Domon otworzył drzwi do swojego pokoju. Był urządzony dość przytulnie, choć i tak nie spełniał wymagań osoby jego rangi. Kufer z rzeczami stał pod jedną ze ścian. Nie było ich wiele i czuł, że i tak nie będą mu zbytnio przydatne.
Na łóżku leżał biały uniform, taki sam, jaki nosił wampir, który ich tu przyprowadził. Chcąc nie chcąc będzie musiał go nosić. Na nocnej szafce stał wypełniony wodą kieliszek. Wyjął z kieszeni czarne pudełko i wrzucił jedną tabletkę, która natychmiast zabarwił ciecz na lekko czerwony kolor.

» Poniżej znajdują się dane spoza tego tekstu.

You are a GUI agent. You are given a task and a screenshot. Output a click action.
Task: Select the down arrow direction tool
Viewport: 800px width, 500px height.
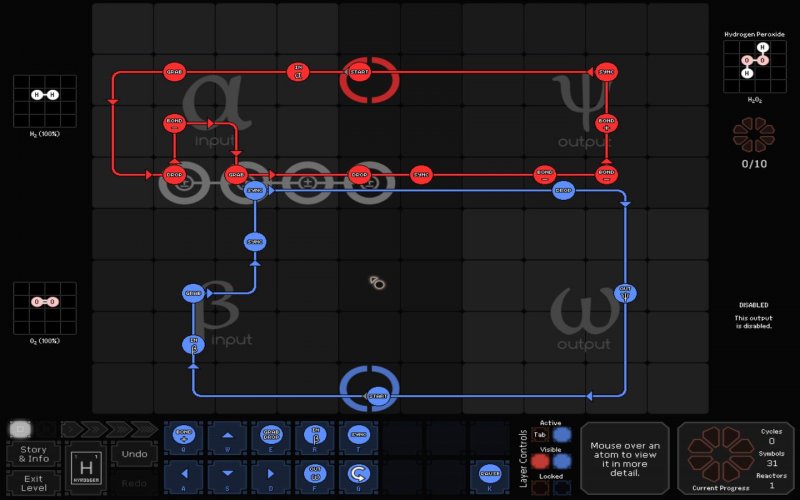point(227,473)
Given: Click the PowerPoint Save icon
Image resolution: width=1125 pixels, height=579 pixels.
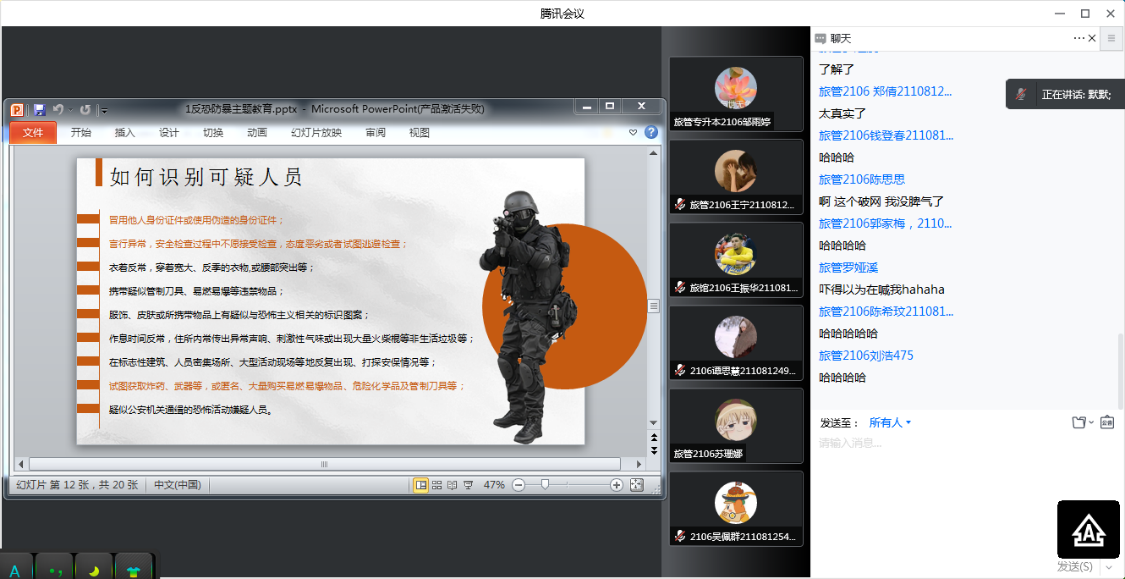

-Nowe porzywienie... - wypił wszystko kilkoma szybkimi łykami, po czym ze wściekłością cisnął kieliszek o ziemię. Ten rozpadł się na drobne kawałki - Ścierwo! Durnie łudzą się, że dzięki takiemu czemuś wampiry i ludzie będą żyły w pokoju...
Wściekły rzucił się na łóżko. Wpatrując się w śnieżnobiały sufit zaczął rozmyślać, jak potoczy się jego przyszłość. Miał jej obraz przed swoimi oczami, jednak było jeszcze zbyt wiele niewiadomych aby móc być czegokolwiek pewnym.